Reste une énigme : quand les ancêtres des Pygmées et des populations bantoues actuelles se sont génétiquement séparés, tous les Homo sapiens africains étaient chasseurs-cueilleurs. L’agriculture ne s’est en effet développée qu’il y a cinq mille ans en Afrique. Ce n’est donc pas cette révolution agraire qui explique la divergence initiale. Cette dernière est-elle due à une différence d’adaptation aux deux grands milieux africains, forêt et savane ?

"Pour le savoir, nous allons rechercher des signatures génétiques de sélection naturelle différentes vis-à-vis des agents pathogènes et aussi du climat de ces deux environnements", dit Lluis Quintana-Murci. Les biologistes vont se pencher sur les récepteurs majeurs du système immunitaire, et les mettre en rapport avec les microbes caractéristiques de chacun des écosystèmes.

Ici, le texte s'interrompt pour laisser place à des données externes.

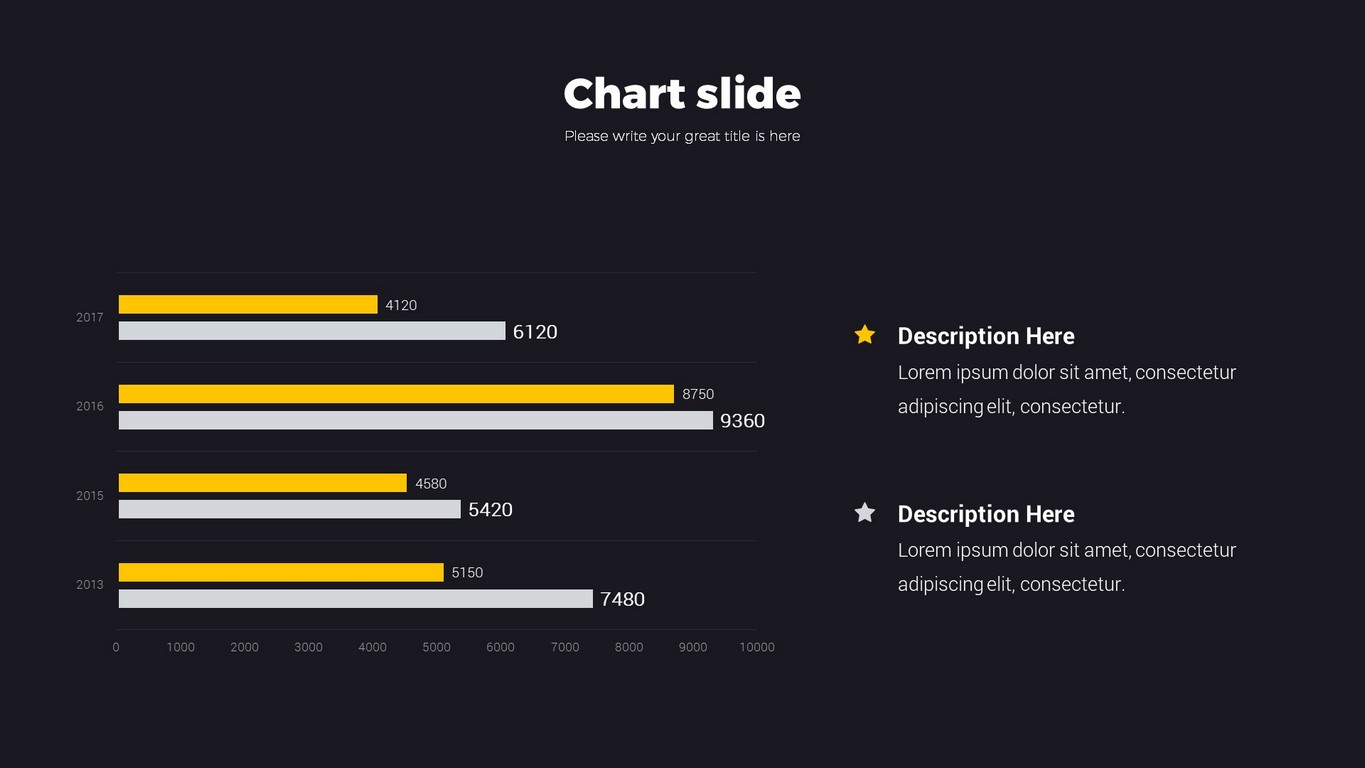
Task: Select the 7480 data label
Action: tap(622, 599)
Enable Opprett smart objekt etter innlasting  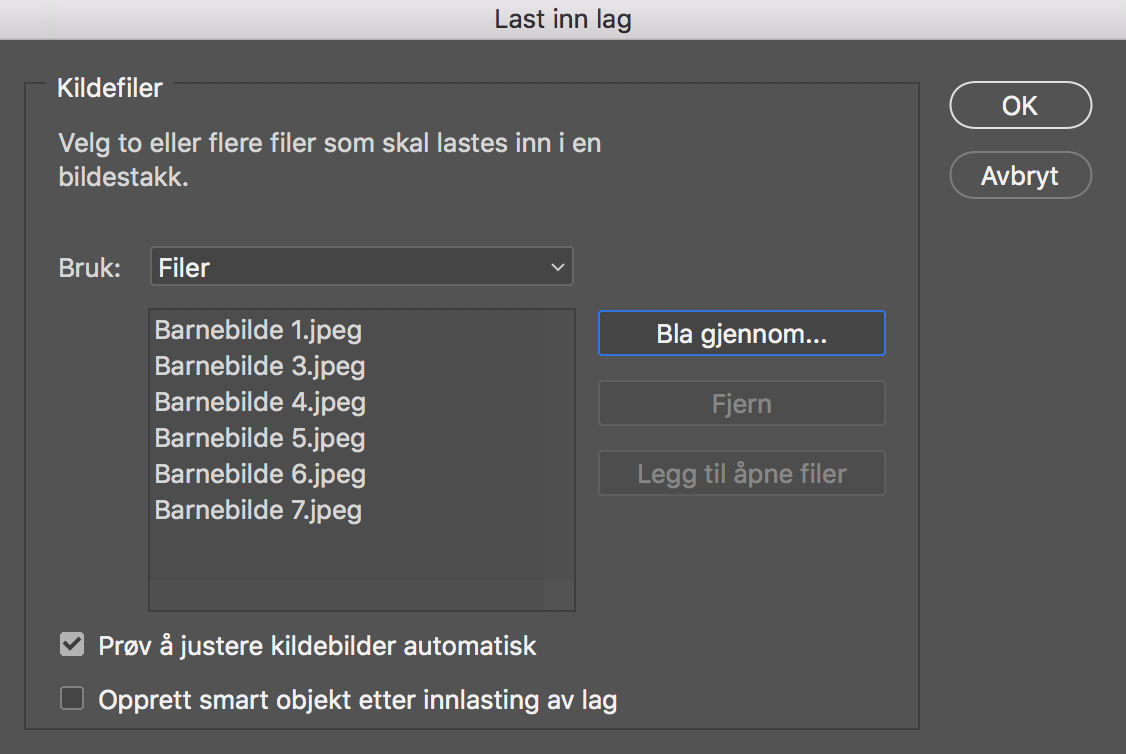tap(72, 699)
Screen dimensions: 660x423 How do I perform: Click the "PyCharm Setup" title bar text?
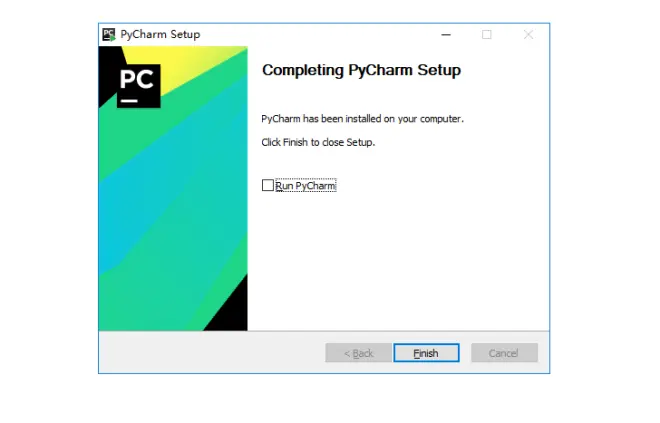tap(160, 35)
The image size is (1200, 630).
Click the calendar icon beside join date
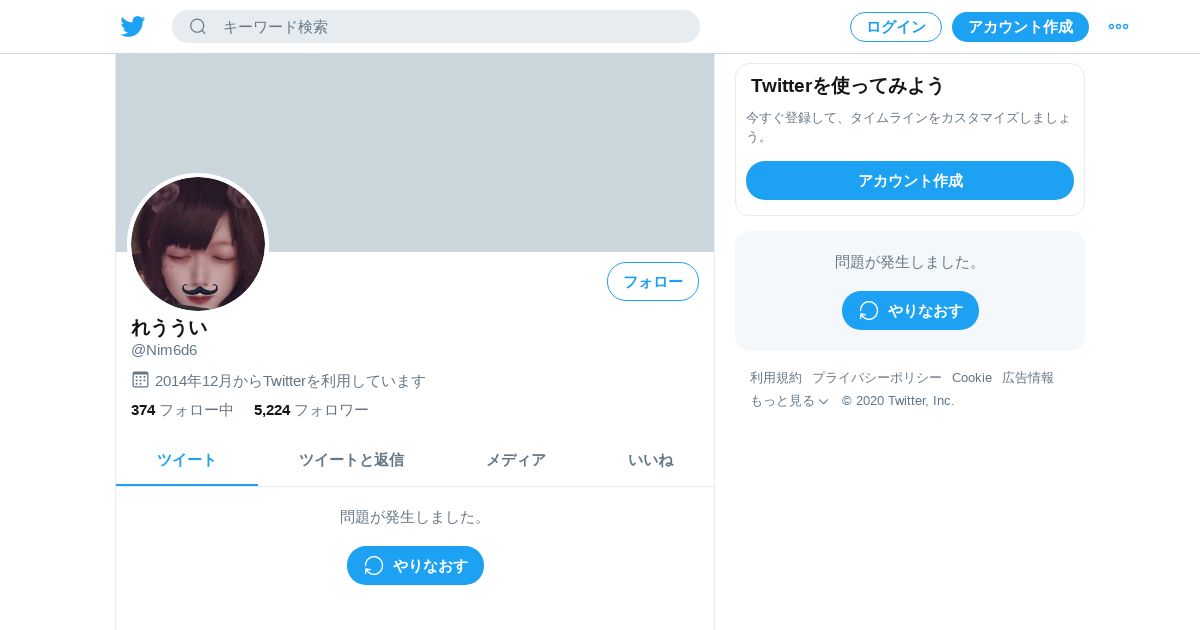pos(140,380)
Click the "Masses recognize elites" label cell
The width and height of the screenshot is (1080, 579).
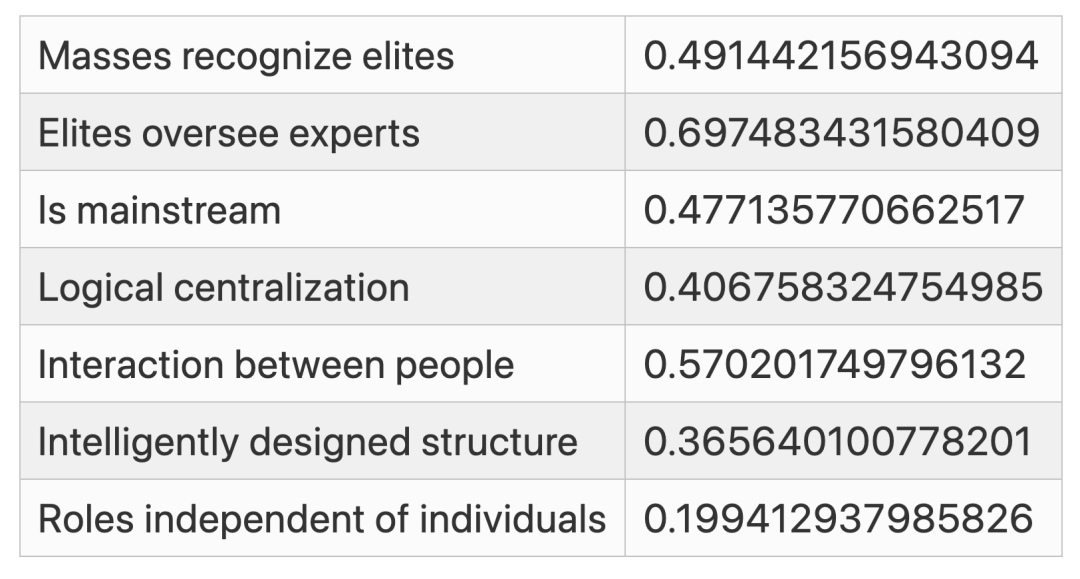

Ils espèrent pouvoir comparer ces adaptations génétiques avec celles qu’a pu engendrer l’apparition de l’agriculture. "L’explosion démographique, la sédentarisation et la domestication qui la caractérisent font un cocktail magnifique pour la transmission de maladies infectieuses, rappelle Lluis Quintana-Murci. A l’Institut Pasteur, ce sont ces aspects qui nous intéressent en premier lieu." Or ces maladies, il a fallu s’y adapter. Vivre de plus en plus rapprochés les uns des autres, au contact d’animaux domestiques porteurs de pathogènes parfois transmissibles à l’homme, a sans doute été le levier essentiel de l’évolution récente d’Homo sapiens.